Synthesis and biological evaluation of novel 5-benzylidenethiazolidine-2,4- dione derivatives for the treatment of inflammatory diseases
Ma, Liang,Xie, Caifeng,Ma, Yinghua,Liu, Juan,Xiang, Mingli,Ye, Xia,Zheng, Hao,Chen, Zhizhi,Xu, Qinyuan,Chen, Tao,Chen, Jinying,Yang, Jincheng,Qiu, Neng,Wang, Guangcheng,Liang, Xiaolin,Peng, Aihua,Yang, Shengyong,Wei, Yuquan,Chen, Lijuan
supporting information; experimental part, p. 2060 - 2068 (2011/06/17)

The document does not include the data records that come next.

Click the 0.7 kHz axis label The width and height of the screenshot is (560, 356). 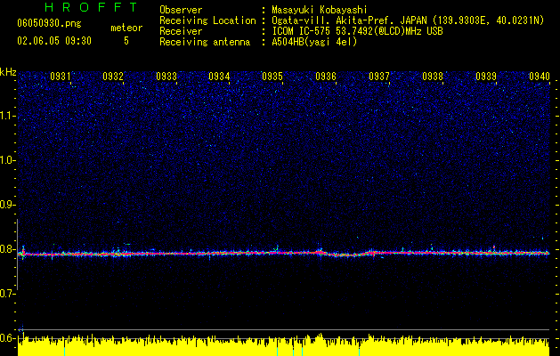point(8,294)
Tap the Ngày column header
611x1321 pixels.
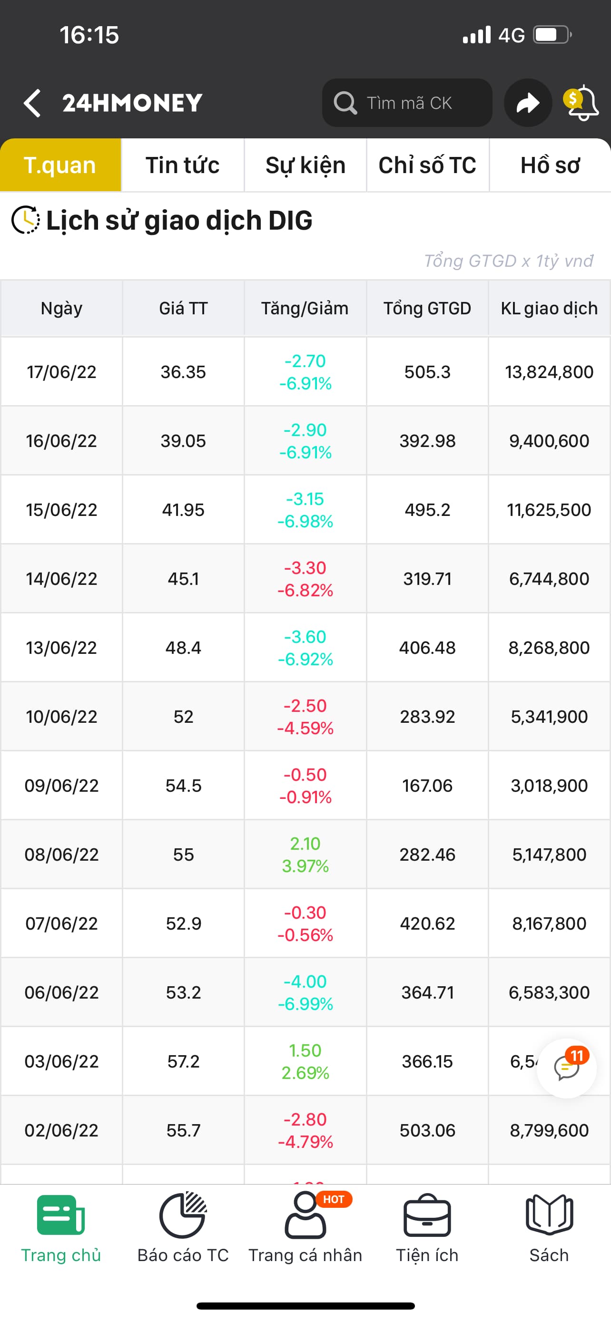(x=62, y=308)
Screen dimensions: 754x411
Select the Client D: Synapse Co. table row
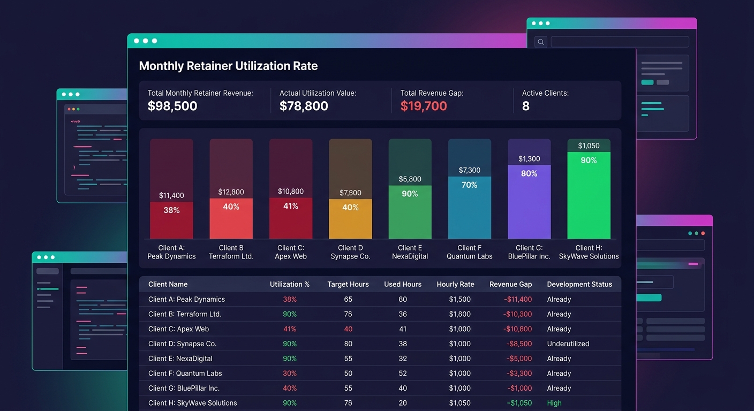point(268,344)
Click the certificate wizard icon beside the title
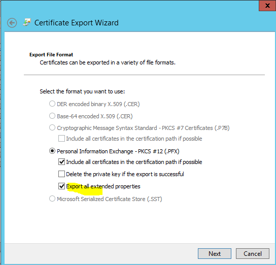The height and width of the screenshot is (265, 276). (x=27, y=22)
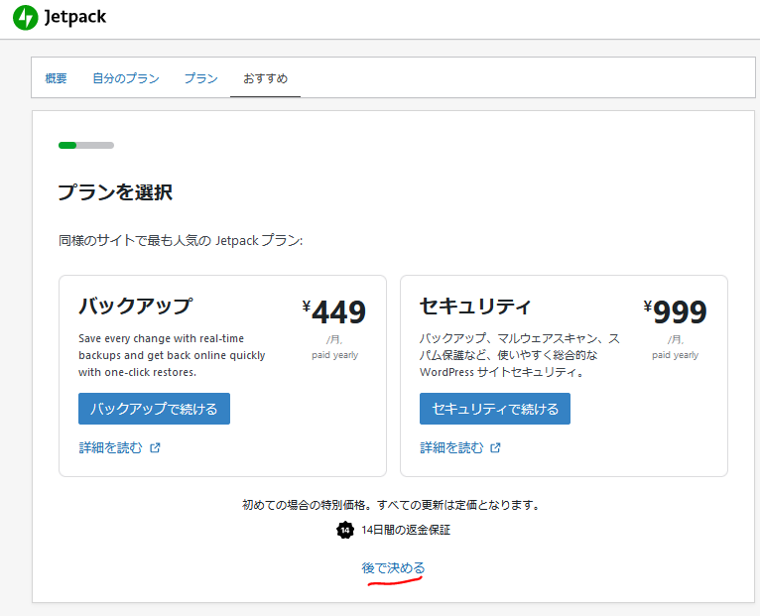760x616 pixels.
Task: Select the おすすめ tab
Action: [265, 78]
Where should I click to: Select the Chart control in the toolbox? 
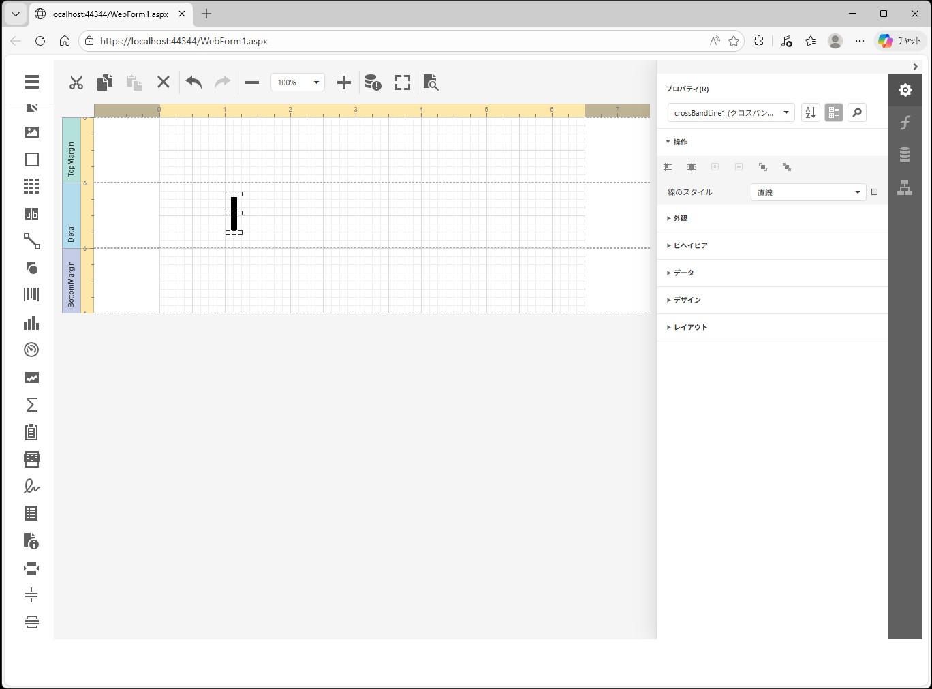point(31,322)
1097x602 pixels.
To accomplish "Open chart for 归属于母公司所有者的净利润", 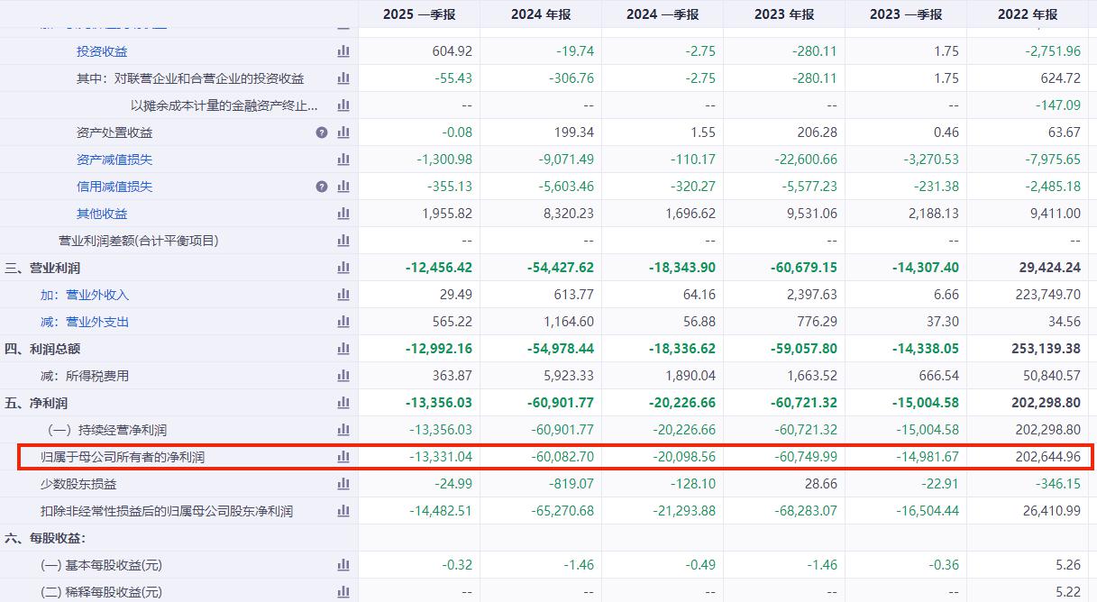I will tap(343, 457).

Twenty-two compounds based on thiazolidine-2,4-dione moiety were synthesized and evaluated for the inhibitory potency on the production of nitric oxide (NO), inducible nitric oxide synthase (iNOS) activity, and the generation of prostaglandin E2 (PEG2). (Z)-N-(3-Chlorophenyl)-2-(4- ((2,4-dioxothiazolidin-5-ylidene) methyl) phenoxy) acetamide (3I), superior to the commercial anti-inflammatory drug indomethacin, significantly inhibited iNOS activity (IC50 = 8.66 μM), iNOS-mediated NO, and cyclooxygenase (COX)-2-derived PGE2 production (IC50 = 4.16 and 23.55 μM, respectively) on lipopolysaccharide (LPS)-induced RAW 264.7 cells. Docking study revealed that 3I was perfectly docking into the active site of murine iNOS and suppressed the expression of iNOS protein as evidenced by Western blot analysis. At the dose of 50 mg/kg, oral administration of 3I possessed protective properties in both carrageenan-induced paw edema and adjuvant-induced arthritis rat models.